Decisions about which software and hardware to spend money on are moving out of the hands of the IT experts and into the hands of departmental budget holders and individuals (who increasingly use their own devices for work). Likewise, decisions about how much money to spend on systems, and the most effective way to spend it, are moving out of the hands of both the finance function and the IT function. But all of this creates a host of thorny issues, ranging across finance and data governance, to corporate strategy and statutory compliance, which may best be handled by finance and IT pulling together (on which more, later). 

It’s no accident that cloud computing has gained traction during a period of great economic uncertainty, when capital spending has been shelved in all sorts of areas, including IT. Nor is it a coincidence that its popularity has mushroomed during a period that has been characterised by the widespread democratisation of IT: people are increasingly comfortable making decisions about technology and its use in their personal lives, and this was bound to make them feel more empowered in the workplace. But not everybody who can make decisions about which software and systems an organisation uses should necessarily be making those decisions. 

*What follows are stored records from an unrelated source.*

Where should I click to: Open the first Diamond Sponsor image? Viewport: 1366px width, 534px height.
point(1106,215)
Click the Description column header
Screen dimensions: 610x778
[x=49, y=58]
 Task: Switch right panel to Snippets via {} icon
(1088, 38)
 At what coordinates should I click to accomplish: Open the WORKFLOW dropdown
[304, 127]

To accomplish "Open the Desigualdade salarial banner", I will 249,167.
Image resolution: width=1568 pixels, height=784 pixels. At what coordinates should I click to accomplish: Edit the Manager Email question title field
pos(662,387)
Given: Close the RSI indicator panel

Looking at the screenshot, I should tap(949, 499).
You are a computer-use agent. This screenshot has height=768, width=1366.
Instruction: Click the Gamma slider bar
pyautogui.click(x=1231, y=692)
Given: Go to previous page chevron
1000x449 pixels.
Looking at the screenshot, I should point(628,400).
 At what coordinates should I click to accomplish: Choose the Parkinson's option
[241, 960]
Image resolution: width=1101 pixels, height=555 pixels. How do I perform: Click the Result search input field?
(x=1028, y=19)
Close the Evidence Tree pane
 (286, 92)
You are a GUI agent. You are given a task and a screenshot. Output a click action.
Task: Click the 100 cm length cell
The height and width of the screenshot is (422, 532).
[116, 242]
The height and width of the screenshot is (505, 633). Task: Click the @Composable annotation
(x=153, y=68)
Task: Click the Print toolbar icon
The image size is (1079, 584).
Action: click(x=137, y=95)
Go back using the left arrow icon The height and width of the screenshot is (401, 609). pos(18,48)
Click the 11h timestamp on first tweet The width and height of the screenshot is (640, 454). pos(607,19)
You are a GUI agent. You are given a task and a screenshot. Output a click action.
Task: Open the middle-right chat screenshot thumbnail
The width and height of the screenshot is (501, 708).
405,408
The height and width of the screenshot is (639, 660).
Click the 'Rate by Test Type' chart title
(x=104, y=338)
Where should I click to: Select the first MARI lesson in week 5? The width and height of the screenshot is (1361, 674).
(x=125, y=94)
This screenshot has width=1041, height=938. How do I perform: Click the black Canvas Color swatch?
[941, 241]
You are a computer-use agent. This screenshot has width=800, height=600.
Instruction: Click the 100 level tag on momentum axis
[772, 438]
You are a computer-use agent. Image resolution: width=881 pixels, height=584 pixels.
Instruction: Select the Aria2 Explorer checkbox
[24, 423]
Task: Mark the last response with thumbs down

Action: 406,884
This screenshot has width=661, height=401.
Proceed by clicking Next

‘One of the most important lessons learned in the aftermath of Sarbanes-Oxley was the need to have strong control over your IT assets,’ says Robert Kugel, senior vice president and research director, financial performance management, at Ventana Research, and not only for compliance reasons. ‘The cloud can give you a protected, integrated operation, without having to own the hardware and all that goes with it,’ says Tony Chauhan, an analyst with the Hackett Group, a global consulting and finance strategy firm, ‘but the data integration challenges must be met,’ as FSN has previously highlighted here and here. Then there are myriad security and privacy issues. ‘Our research has shown that many organisations are not prepared for the new risks associated with putting their applications and data into the cloud,’ reports Amichai Schulman, the chief technology officer Imperva. 

Despite their growing empowerment, it seems unlikely that individuals and departmental heads are going to be aware of the very many risks that can accompany their leaps into the cloud – particularly in areas such as finance and data governance, to corporate strategy and statutory compliance. They will require some well-informed guidance, and policies and procedures will need to be either created or updated to reflect this. So after years of going head to head in the pursuit of power, finance and IT have some very good reasons to bury the proverbial hatchet (in somebody else’s head, perhaps), and work together for (their own and) the greater good. Chanting the mantra ‘My enemy’s enemy is my friend’ might be taking it a step too far; but you get my drift. 

‘In many organisations, the CFO and CIO already work together daily to finance IT and to provide information that supports financial processes,’ says Bill Sinnett, director of research at the Financial Executives Research Foundation (FERF), yet they could do more. ‘There is also an opportunity for them to form a powerful alliance,’ he suggests, ‘because the CFO and CIO are well-positioned to work together at generating superior performance from the enterprise.’ And don’t let the job titles fool you into thinking that this alliance is relevant only in the very largest organisations, because the power shift that is taking place, and the need to apply some structure and control to it, are just as relevant and necessary in the small and medium-sized enterprises (SMEs) that make up the bulk of the organisations out there. 

Yet in 2010, when FERF and the analyst Gartner got together to research the changing relationship between finance and IT, they found some barriers to its future development. These included: poor perceptions of IT, a parochial CFO or CIO perspective, or a failure to invest in the CFO – CIO relationship. But for organisations to get beyond the hype of the cloud computing model, decide if it can deliver competitive advantage or a measurable return on investment, and ensure that it doesn’t create unintended and unwanted compliance, governance, and strategic management problems, finance and IT will need to overcome these barriers and put their differences behind them. Whether they can do it or not, remains to be seen.